Ele não faz barulho alto.
Não vem em forma de confronto direto.
Mas está ali, nos olhares, nas perguntas, nos comentários atravessados.


Acontece quando alguém cresce.


Não quando alguém ostenta de forma vazia, mas quando melhora de vida de verdade. Quando muda de ambiente, de rotina, de mentalidade.


Curiosamente, isso nem sempre é recebido com admiração.


Às vezes vem uma dúvida disfarçada de curiosidade.
Outras vezes, um julgamento escondido em tom de brincadeira.
E, em alguns casos, um incômodo silencioso, difícil até de explicar.


Não é sobre o carro que alguém comprou.
Nem sobre a casa onde alguém está.
Nem sobre o lugar que alguém passou a frequentar.


É sobre o que aquilo representa.


Porque quando alguém próximo evolui, inevitavelmente surge uma comparação. E nem todo mundo está disposto a lidar com isso.


Alguns se inspiram.
Outros questionam.
E há aqueles que tentam encontrar algum defeito, algum atalho, alguma justificativa que torne aquele crescimento “menos legítimo”.


Como se fosse mais confortável acreditar que não foi mérito.


Isso não é exclusivo do Brasil, mas aqui ganha uma intensidade particular.


Talvez pela proximidade entre as pessoas.
Talvez pela desigualdade.
Talvez pela cultura de aparência que se mistura com a necessidade de validação.


O fato é que muitas vezes o sucesso não é visto como um caminho possível, mas como uma exceção desconfortável.


E quando isso acontece, surgem perguntas que não buscam respostas. Buscam confirmação.


“Será que trabalha com coisa certa?”
“Como conseguiu isso?”
“Desde quando ficou assim?”


Não são perguntas sobre o outro.
São dúvidas internas sendo projetadas.


Em outros lugares, como os Estados Unidos, a reação costuma ser diferente. O sucesso tende a ser associado à conquista. Existe uma narrativa forte de que crescer é resultado de esforço.

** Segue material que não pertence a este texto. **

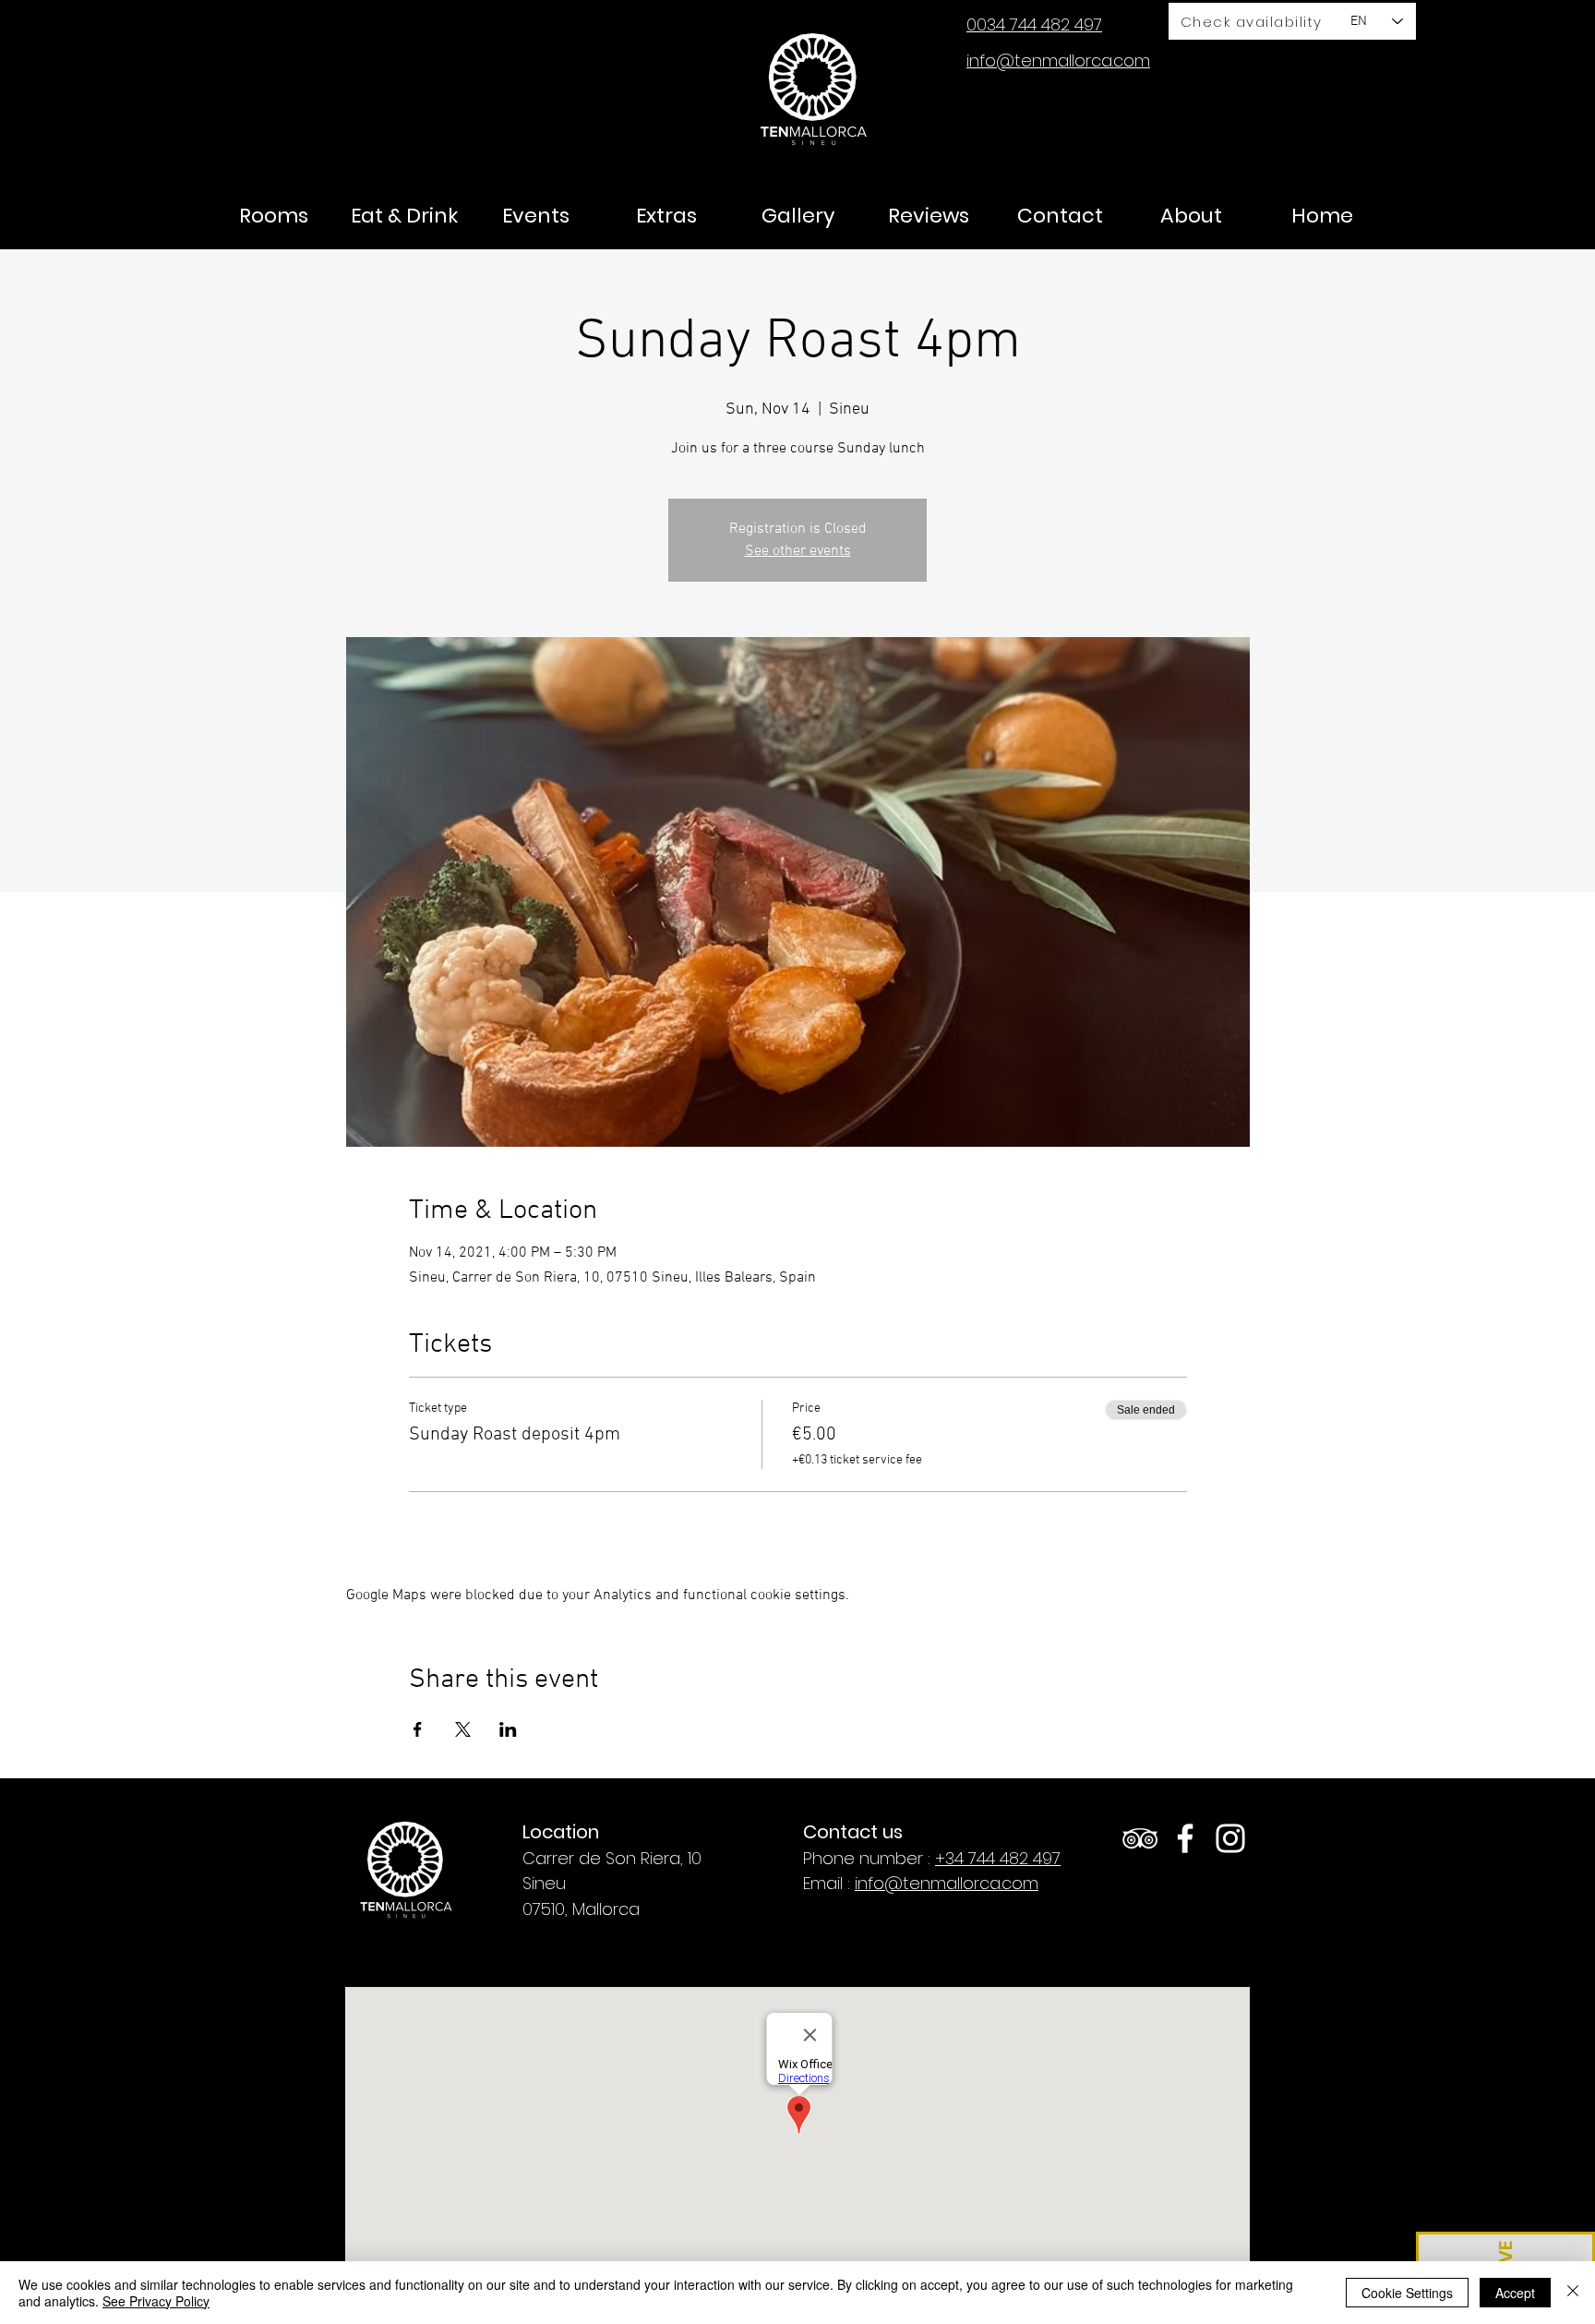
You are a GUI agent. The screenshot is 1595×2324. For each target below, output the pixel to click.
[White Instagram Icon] (1230, 1838)
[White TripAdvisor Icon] (1140, 1838)
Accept (1515, 2292)
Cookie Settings (1407, 2292)
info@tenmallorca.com (946, 1883)
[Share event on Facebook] (417, 1729)
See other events (798, 551)
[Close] (1573, 2292)
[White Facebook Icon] (1185, 1838)
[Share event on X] (463, 1729)
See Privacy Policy (156, 2301)
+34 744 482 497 (998, 1858)
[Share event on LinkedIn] (508, 1729)
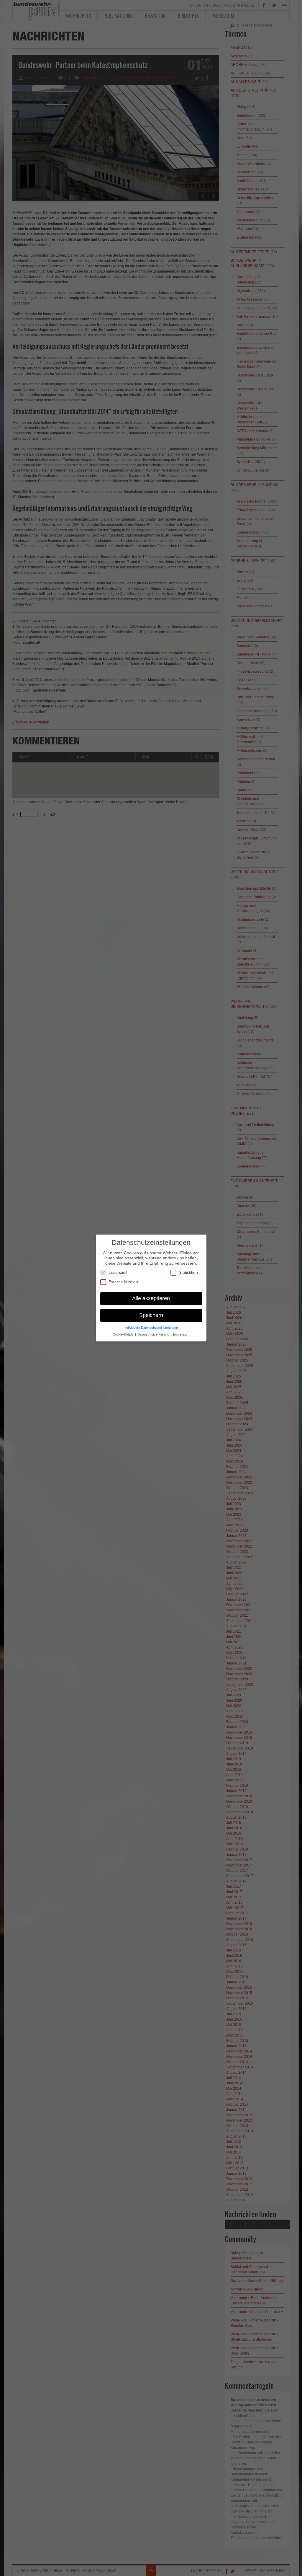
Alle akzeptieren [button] (151, 1298)
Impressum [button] (181, 1334)
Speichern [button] (151, 1315)
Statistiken (188, 1272)
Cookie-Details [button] (123, 1334)
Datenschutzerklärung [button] (153, 1334)
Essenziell (118, 1272)
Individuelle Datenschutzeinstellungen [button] (151, 1327)
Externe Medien (123, 1281)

Já em contextos mais tradicionais, como em Portugal, o destaque pode ser recebido com mais cautela, às vezes até com certo desconforto silencioso.


Em países como a Suécia, por exemplo, existe uma cultura forte de igualdade social, onde o destaque excessivo pode gerar desconforto, não exatamente por inveja direta, mas por uma pressão coletiva por equilíbrio.


Ou seja, esse comportamento existe em diferentes lugares. O que muda é a forma como ele aparece.


Mas existe um outro caminho. E ele é menos visível.


É o caminho de quem não se preocupa em explicar o próprio crescimento.
De quem não sente necessidade de provar nada.
De quem entende que cada escolha traz consequências diferentes.


Crescer muda ambientes.
Muda hábitos.
Muda prioridades.


E isso nem sempre será compreendido por todos.


Alguns vão chamar de mudança de postura.
Outros vão chamar de distância.
E alguns, sem perceber, vão interpretar como arrogância aquilo que, na verdade, é apenas foco.


Existe também um equívoco comum.


A ideia de que evoluir deveria manter tudo igual.


Mesmas conversas.
Mesmos lugares.
Mesmos comportamentos.


Mas crescimento de verdade não funciona assim.


Ele seleciona.
Refina.
E, inevitavelmente, cria distância de tudo que já não faz sentido.


Enquanto isso, existem dois tipos de movimento acontecendo ao mesmo tempo.


Pessoas que constroem.
E pessoas que observam.


Pessoas que trabalham em silêncio.
E pessoas que comentam de fora.


Pessoas que evoluem pelo processo.
E pessoas que querem o resultado sem atravessar o caminho.


E talvez seja exatamente por isso que o silêncio começa a fazer tanto sentido.


Porque no silêncio não existe comparação constante.
Não existe necessidade de validação.
Não existe disputa disfarçada de convivência.


Existe espaço.


Espaço para viver sem precisar explicar.
Espaço para crescer sem precisar justificar.
Espaço para ser, sem precisar parecer.


No fim, não se trata de rejeitar pessoas, lugares ou culturas.


Trata-se de escolher melhor o ambiente emocional em que se vive.


Porque crescer não deveria incomodar.


Mas quando incomoda, revela mais sobre quem observa do que sobre quem evolui.